Freedom Mountain Academy

Together, Patricia and Kevin Cullinane have more than 60 years of experience in the education of children and teens. They are familiar with the dreams and dreads that impel teenagers toward numbing apathy or atavistic destructiveness in some cases, or onward and upward toward self-directed leadership in others. Their years of experience enable them to offer a wholesome blend of reflective thinking, intelligent daring, and considerate social manners. The Cullinanes’ newest educational venture, Freedom Mountain Academy, offers a safe environment that combines family love with guided discipline and intellectual structure.
 

photo of Kevin Cullinane
 
 
"Mr. Cullinane's boarding school, however, had an additional plus. The students came to feel like brothers and sisters; they worked, played, and adventured together, becoming, along the way, emotionally close and thus strengthened."
-- Dr. David Blythe
Educational Consultant
Columbus, Ohio

Kevin Cullinane
Co-Founder of Freedom Mountain Academy

After serving four years as a marine infantry officer, Kevin Cullinane moved with his wife to a run-down farm in northern Idaho in search of a wholesome, safe environment in which they could raise and home-school their five young children.

A year later he helped to develop a nonstate, one-room school (K–6) in Coeur d’Alene, Idaho, where he worked as primary instructor. The following year he was invited to teach at the prestigious Academy of Basic Education in Brookfield, Wisconsin, a position he held for three years (1968–71).

In 1972, with guidance from ABE’s founder and director, Cullinane was ready to build and operate Academy of the Rockies, a small, family-style, coed boarding school, on his Idaho farm. The formal structure of ABE, combined with the Cullinanes’ own home-school and one-room-school environment, launched a new concept in boarding-school curriculum — combining academic study with farm work and mountaineering adventure.

The “work/study/adventure” curriculum at the school provided a calm, near-perfect environment for the overstimutated, understructured social life of so many of the country’s suburban teenagers.

After 10 successful years in Idaho, the Cullinanes sold the farm campus and moved on to other adventures in education. In 1999 they located an ideal piece of mountain farm land amid the beautiful hills of northeast Tennessee on which to build Freedom Mountain Academy, a boarding school identical to their Academy of the Rockies.



photo of Patricia Cullinane
 
 
"What I think is more important for my son than the decisions he might be making at FMA this year is the way in which he is learning how to make those decisions."
-- Meg K.
Boise, Idaho

Patricia Cullinane
Co-Founder of Freedom Mountain Academy

As a young homemaker with two pre-school daughters, Patricia Cullinane became active in local and statewide efforts to improve the public schools of California. While managing a successful political campaign to elect a state superintendent of education — a politician who spoke all the right words — she learned first-hand the futility of expecting politicians to improve public schools. At that point the concerned mother began a search for rational alternatives, a search that led her to Mae Carden and the Carden curriculum.

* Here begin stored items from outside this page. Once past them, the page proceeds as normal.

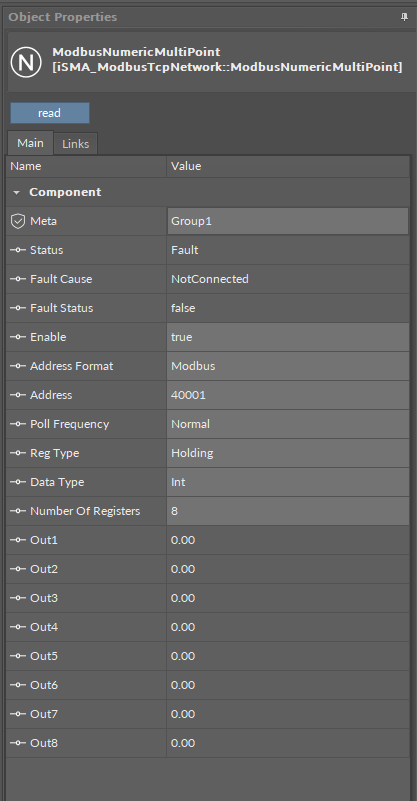The image size is (417, 801).
Task: Click the slot icon beside Address Format
Action: coord(18,366)
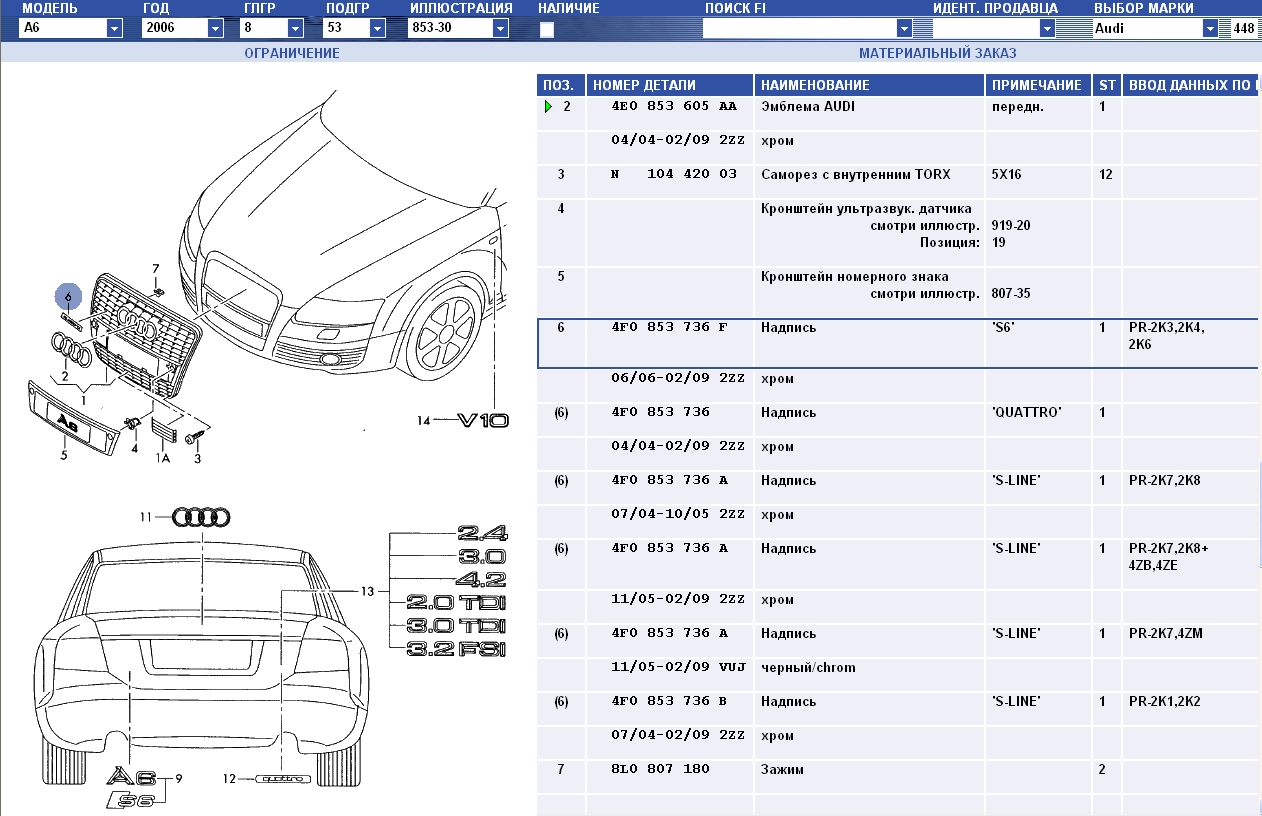Image resolution: width=1262 pixels, height=816 pixels.
Task: Open the ВЫБОР МАРКИ dropdown showing Audi
Action: [1211, 29]
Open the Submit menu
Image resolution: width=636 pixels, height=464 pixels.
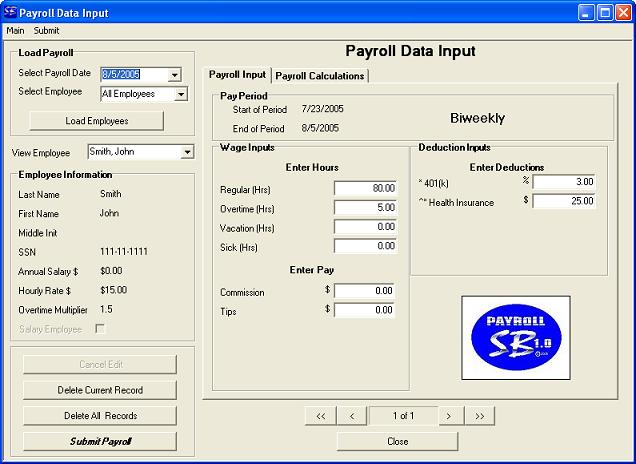pos(47,31)
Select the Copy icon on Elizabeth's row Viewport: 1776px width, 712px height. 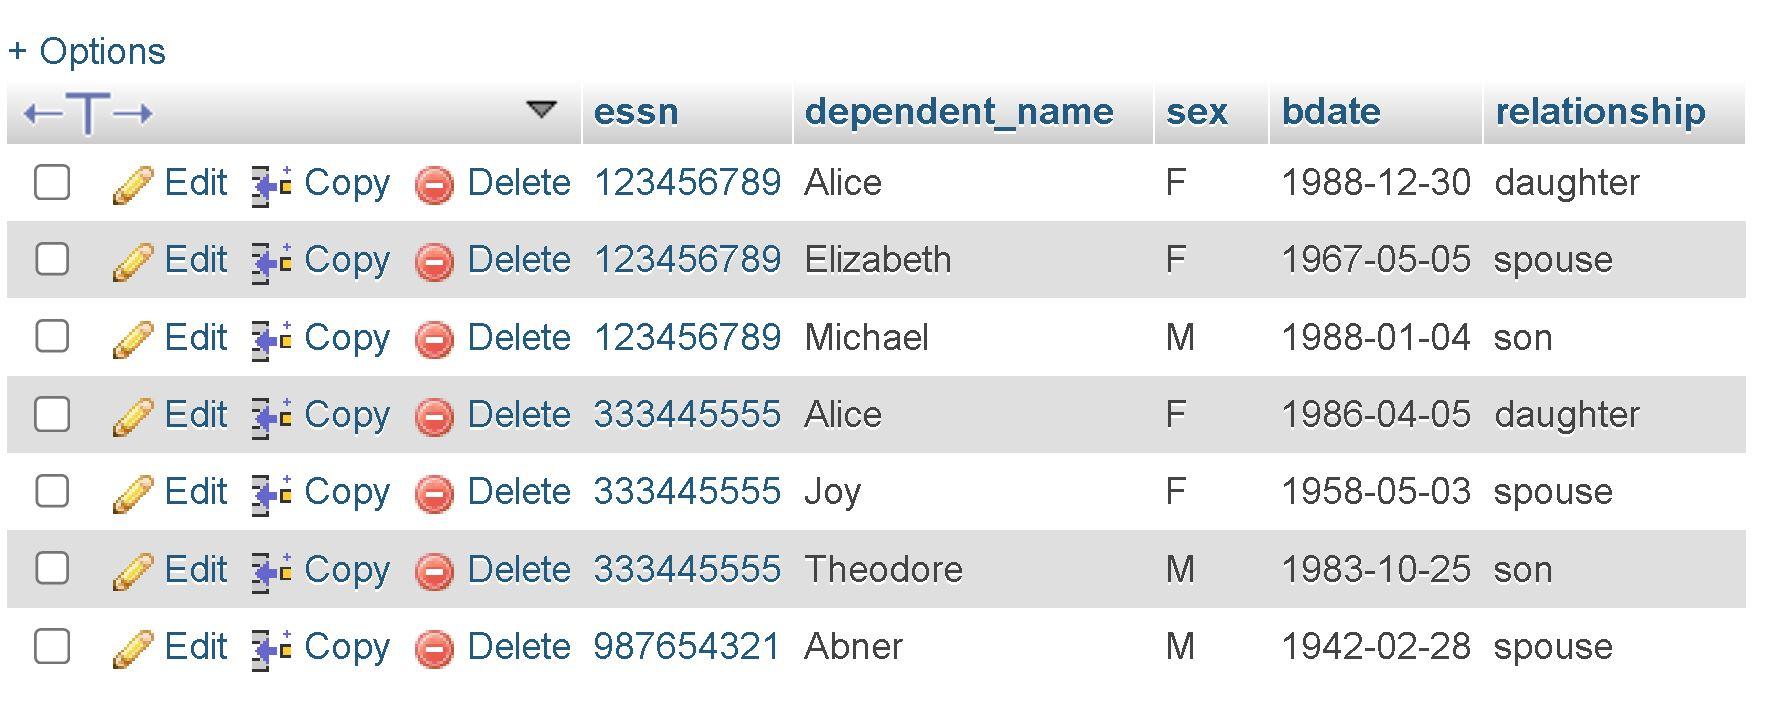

Mae Carden, the educational genius who developed a sequential and fully integrated (K–9) curriculum known as the Carden Method, urged the young mother to start her own school. Within a year, under Miss Carden’s personal tutelage, she opened Carden Hall in Newport Beach, California. Her background in Judaeo-Christian studies and the laissez-faire principles of the Free Enterprise Institute formed the intellectual basis for her school, and Carden Hall became the model for 35 additional Carden schools.

She married Kevin Cullinane in 1977 and sold Carden Hall to join him at his Academy of the Rockies in the Idaho panhandle 25 miles south of the Canadian border. There she assisted him until 1982 when they moved to South Carolina to develop Freedom Country Executive Conference Center. In 1993 the Cullinanes moved to Orange County, California, to develop Carden Academy of Basic Education, which Patricia directed. In late 1999, she and her husband moved to the mountains of northeast Tennessee to develop Freedom Mountain Academy.



photo of Margaret Besneatte

Margaret Besneatte
Academic Director

Academic Director Margaret Besneatte served as Currriculum Coordinator and upper-grade teacher for Carden Academy of Basic Education in Mission Viiejo, California, before joining the staff of Freedom Mountain Academy in 2002. She heads the Language Arts program as well.



photo of Mike Besneatte

Mike Besneatte
Outdoor Leadership Director

Outdoor Leadership Director Michael Besneatte directed the physical education program at Carden Academy of Basic Education in Mission Viejo California before joining the staff of Freedom Mountain Academy, where he also serves as Farm Manager and directs the farm-work portion of our curriculum.